# [What you will do]
Each record that follows is to be reproduced verbatim.
━━━━━ Task material ━━━━━
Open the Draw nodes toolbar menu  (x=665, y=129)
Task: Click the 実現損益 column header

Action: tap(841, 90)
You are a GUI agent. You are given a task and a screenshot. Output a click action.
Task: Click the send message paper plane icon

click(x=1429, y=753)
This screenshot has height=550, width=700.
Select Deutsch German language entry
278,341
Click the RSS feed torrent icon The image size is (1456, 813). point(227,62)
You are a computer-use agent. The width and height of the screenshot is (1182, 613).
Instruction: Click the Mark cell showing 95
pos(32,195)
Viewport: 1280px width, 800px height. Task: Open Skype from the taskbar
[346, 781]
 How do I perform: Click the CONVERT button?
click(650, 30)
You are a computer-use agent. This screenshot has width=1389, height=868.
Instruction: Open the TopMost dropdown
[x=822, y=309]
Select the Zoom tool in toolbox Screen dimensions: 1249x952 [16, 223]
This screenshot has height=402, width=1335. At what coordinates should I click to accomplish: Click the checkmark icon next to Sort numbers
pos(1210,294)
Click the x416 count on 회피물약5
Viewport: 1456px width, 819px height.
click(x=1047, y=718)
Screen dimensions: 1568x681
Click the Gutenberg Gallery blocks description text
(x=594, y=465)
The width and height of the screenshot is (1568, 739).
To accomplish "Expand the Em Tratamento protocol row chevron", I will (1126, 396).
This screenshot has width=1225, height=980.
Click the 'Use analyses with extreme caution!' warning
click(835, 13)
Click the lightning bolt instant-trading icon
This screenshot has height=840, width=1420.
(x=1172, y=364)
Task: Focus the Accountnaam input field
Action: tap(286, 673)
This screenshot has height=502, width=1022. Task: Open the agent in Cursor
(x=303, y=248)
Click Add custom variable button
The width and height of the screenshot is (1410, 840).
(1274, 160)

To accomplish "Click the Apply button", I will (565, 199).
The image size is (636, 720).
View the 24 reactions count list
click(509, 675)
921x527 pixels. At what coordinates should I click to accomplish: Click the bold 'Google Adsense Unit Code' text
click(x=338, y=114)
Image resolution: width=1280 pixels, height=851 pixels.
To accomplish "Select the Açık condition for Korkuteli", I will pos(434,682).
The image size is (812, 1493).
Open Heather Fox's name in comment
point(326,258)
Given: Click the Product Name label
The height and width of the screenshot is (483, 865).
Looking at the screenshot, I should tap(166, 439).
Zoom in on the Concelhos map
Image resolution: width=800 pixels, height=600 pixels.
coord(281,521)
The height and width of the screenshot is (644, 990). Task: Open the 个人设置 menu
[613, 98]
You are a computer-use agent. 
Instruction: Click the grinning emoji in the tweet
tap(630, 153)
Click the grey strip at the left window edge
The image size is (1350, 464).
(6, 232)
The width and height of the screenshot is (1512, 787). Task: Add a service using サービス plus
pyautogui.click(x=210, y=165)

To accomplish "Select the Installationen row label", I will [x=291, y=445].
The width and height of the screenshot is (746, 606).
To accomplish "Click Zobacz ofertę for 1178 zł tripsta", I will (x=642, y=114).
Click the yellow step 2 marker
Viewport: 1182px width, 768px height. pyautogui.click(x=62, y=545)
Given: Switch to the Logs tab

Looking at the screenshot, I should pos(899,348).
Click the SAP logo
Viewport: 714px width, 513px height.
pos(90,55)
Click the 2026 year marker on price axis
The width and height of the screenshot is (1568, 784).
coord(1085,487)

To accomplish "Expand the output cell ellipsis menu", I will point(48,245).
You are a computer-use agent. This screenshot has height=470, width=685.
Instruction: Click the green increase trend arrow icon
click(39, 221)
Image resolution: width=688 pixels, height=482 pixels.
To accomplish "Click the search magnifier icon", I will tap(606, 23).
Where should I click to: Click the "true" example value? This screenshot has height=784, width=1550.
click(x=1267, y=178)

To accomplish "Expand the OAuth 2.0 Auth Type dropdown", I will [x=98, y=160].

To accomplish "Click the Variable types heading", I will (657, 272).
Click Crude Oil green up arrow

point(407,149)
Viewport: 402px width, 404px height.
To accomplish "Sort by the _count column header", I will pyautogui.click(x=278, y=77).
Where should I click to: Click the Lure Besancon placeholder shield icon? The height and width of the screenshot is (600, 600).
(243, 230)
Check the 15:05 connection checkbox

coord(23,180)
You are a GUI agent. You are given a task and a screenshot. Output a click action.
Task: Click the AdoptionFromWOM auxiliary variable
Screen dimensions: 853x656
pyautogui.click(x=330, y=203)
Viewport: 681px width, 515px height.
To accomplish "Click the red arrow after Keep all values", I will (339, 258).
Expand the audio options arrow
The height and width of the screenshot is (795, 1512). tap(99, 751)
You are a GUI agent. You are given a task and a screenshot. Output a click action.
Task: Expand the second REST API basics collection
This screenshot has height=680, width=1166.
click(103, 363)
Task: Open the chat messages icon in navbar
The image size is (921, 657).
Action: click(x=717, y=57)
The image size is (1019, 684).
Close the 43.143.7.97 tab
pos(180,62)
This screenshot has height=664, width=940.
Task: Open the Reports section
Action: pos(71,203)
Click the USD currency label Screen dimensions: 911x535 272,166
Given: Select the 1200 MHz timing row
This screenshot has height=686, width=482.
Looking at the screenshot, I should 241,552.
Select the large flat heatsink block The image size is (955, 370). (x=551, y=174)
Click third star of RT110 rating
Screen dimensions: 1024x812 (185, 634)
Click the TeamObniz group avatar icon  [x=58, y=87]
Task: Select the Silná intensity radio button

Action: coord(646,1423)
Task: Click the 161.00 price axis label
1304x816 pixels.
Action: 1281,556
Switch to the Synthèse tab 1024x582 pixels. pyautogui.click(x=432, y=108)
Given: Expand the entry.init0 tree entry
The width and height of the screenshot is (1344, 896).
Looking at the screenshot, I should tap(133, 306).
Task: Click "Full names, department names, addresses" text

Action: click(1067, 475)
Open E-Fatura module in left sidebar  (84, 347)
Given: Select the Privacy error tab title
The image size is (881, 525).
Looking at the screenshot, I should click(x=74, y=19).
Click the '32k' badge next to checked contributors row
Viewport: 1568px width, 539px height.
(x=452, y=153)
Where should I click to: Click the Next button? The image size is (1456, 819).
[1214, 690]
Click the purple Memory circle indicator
━━━━━
# [Answer to the exercise]
Open the Draw nodes toolbar menu  (x=665, y=129)
Task: Click the 実現損益 column header

Action: tap(841, 90)
You are a GUI agent. You are given a task and a screenshot. Output a click action.
Task: Click the send message paper plane icon

click(x=1429, y=753)
This screenshot has height=550, width=700.
Select Deutsch German language entry
278,341
Click the RSS feed torrent icon The image size is (1456, 813). point(227,62)
You are a computer-use agent. The width and height of the screenshot is (1182, 613).
Instruction: Click the Mark cell showing 95
pos(32,195)
Viewport: 1280px width, 800px height. Task: Open Skype from the taskbar
[346, 781]
 How do I perform: Click the CONVERT button?
click(650, 30)
You are a computer-use agent. This screenshot has width=1389, height=868.
Instruction: Open the TopMost dropdown
[x=822, y=309]
Select the Zoom tool in toolbox Screen dimensions: 1249x952 [16, 223]
This screenshot has height=402, width=1335. At what coordinates should I click to accomplish: Click the checkmark icon next to Sort numbers
pos(1210,294)
Click the x416 count on 회피물약5
Viewport: 1456px width, 819px height.
click(x=1047, y=718)
Screen dimensions: 1568x681
Click the Gutenberg Gallery blocks description text
(x=594, y=465)
The width and height of the screenshot is (1568, 739).
To accomplish "Expand the Em Tratamento protocol row chevron", I will (1126, 396).
This screenshot has width=1225, height=980.
Click the 'Use analyses with extreme caution!' warning
click(835, 13)
Click the lightning bolt instant-trading icon
This screenshot has height=840, width=1420.
(x=1172, y=364)
Task: Focus the Accountnaam input field
Action: tap(286, 673)
This screenshot has height=502, width=1022. Task: Open the agent in Cursor
(x=303, y=248)
Click Add custom variable button
The width and height of the screenshot is (1410, 840).
(1274, 160)

To accomplish "Click the Apply button", I will (565, 199).
The image size is (636, 720).
View the 24 reactions count list
click(509, 675)
921x527 pixels. At what coordinates should I click to accomplish: Click the bold 'Google Adsense Unit Code' text
click(x=338, y=114)
Image resolution: width=1280 pixels, height=851 pixels.
To accomplish "Select the Açık condition for Korkuteli", I will pos(434,682).
The image size is (812, 1493).
Open Heather Fox's name in comment
point(326,258)
Given: Click the Product Name label
The height and width of the screenshot is (483, 865).
Looking at the screenshot, I should tap(166, 439).
Zoom in on the Concelhos map
Image resolution: width=800 pixels, height=600 pixels.
coord(281,521)
The height and width of the screenshot is (644, 990). Task: Open the 个人设置 menu
[613, 98]
You are a computer-use agent. 
Instruction: Click the grinning emoji in the tweet
tap(630, 153)
Click the grey strip at the left window edge
The image size is (1350, 464).
(6, 232)
The width and height of the screenshot is (1512, 787). Task: Add a service using サービス plus
pyautogui.click(x=210, y=165)

To accomplish "Select the Installationen row label", I will [x=291, y=445].
The width and height of the screenshot is (746, 606).
To accomplish "Click Zobacz ofertę for 1178 zł tripsta", I will (x=642, y=114).
Click the yellow step 2 marker
Viewport: 1182px width, 768px height. pyautogui.click(x=62, y=545)
Given: Switch to the Logs tab

Looking at the screenshot, I should pos(899,348).
Click the SAP logo
Viewport: 714px width, 513px height.
pos(90,55)
Click the 2026 year marker on price axis
The width and height of the screenshot is (1568, 784).
coord(1085,487)

To accomplish "Expand the output cell ellipsis menu", I will point(48,245).
You are a computer-use agent. This screenshot has height=470, width=685.
Instruction: Click the green increase trend arrow icon
click(39, 221)
Image resolution: width=688 pixels, height=482 pixels.
To accomplish "Click the search magnifier icon", I will tap(606, 23).
Where should I click to: Click the "true" example value? This screenshot has height=784, width=1550.
click(x=1267, y=178)

To accomplish "Expand the OAuth 2.0 Auth Type dropdown", I will [x=98, y=160].

To accomplish "Click the Variable types heading", I will (657, 272).
Click Crude Oil green up arrow

point(407,149)
Viewport: 402px width, 404px height.
To accomplish "Sort by the _count column header", I will pyautogui.click(x=278, y=77).
Where should I click to: Click the Lure Besancon placeholder shield icon? The height and width of the screenshot is (600, 600).
(243, 230)
Check the 15:05 connection checkbox

coord(23,180)
You are a GUI agent. You are given a task and a screenshot. Output a click action.
Task: Click the AdoptionFromWOM auxiliary variable
Screen dimensions: 853x656
pyautogui.click(x=330, y=203)
Viewport: 681px width, 515px height.
To accomplish "Click the red arrow after Keep all values", I will (339, 258).
Expand the audio options arrow
The height and width of the screenshot is (795, 1512). tap(99, 751)
You are a GUI agent. You are given a task and a screenshot. Output a click action.
Task: Expand the second REST API basics collection
This screenshot has height=680, width=1166.
click(103, 363)
Task: Open the chat messages icon in navbar
The image size is (921, 657).
Action: click(x=717, y=57)
The image size is (1019, 684).
Close the 43.143.7.97 tab
pos(180,62)
This screenshot has height=664, width=940.
Task: Open the Reports section
Action: pos(71,203)
Click the USD currency label Screen dimensions: 911x535 272,166
Given: Select the 1200 MHz timing row
This screenshot has height=686, width=482.
Looking at the screenshot, I should 241,552.
Select the large flat heatsink block The image size is (955, 370). (x=551, y=174)
Click third star of RT110 rating
Screen dimensions: 1024x812 (185, 634)
Click the TeamObniz group avatar icon  [x=58, y=87]
Task: Select the Silná intensity radio button

Action: coord(646,1423)
Task: Click the 161.00 price axis label
1304x816 pixels.
Action: 1281,556
Switch to the Synthèse tab 1024x582 pixels. pyautogui.click(x=432, y=108)
Given: Expand the entry.init0 tree entry
The width and height of the screenshot is (1344, 896).
Looking at the screenshot, I should tap(133, 306).
Task: Click "Full names, department names, addresses" text

Action: click(1067, 475)
Open E-Fatura module in left sidebar  (84, 347)
Given: Select the Privacy error tab title
The image size is (881, 525).
Looking at the screenshot, I should click(x=74, y=19).
Click the '32k' badge next to checked contributors row
Viewport: 1568px width, 539px height.
(x=452, y=153)
Where should I click to: Click the Next button? The image size is (1456, 819).
[1214, 690]
Click the purple Memory circle indicator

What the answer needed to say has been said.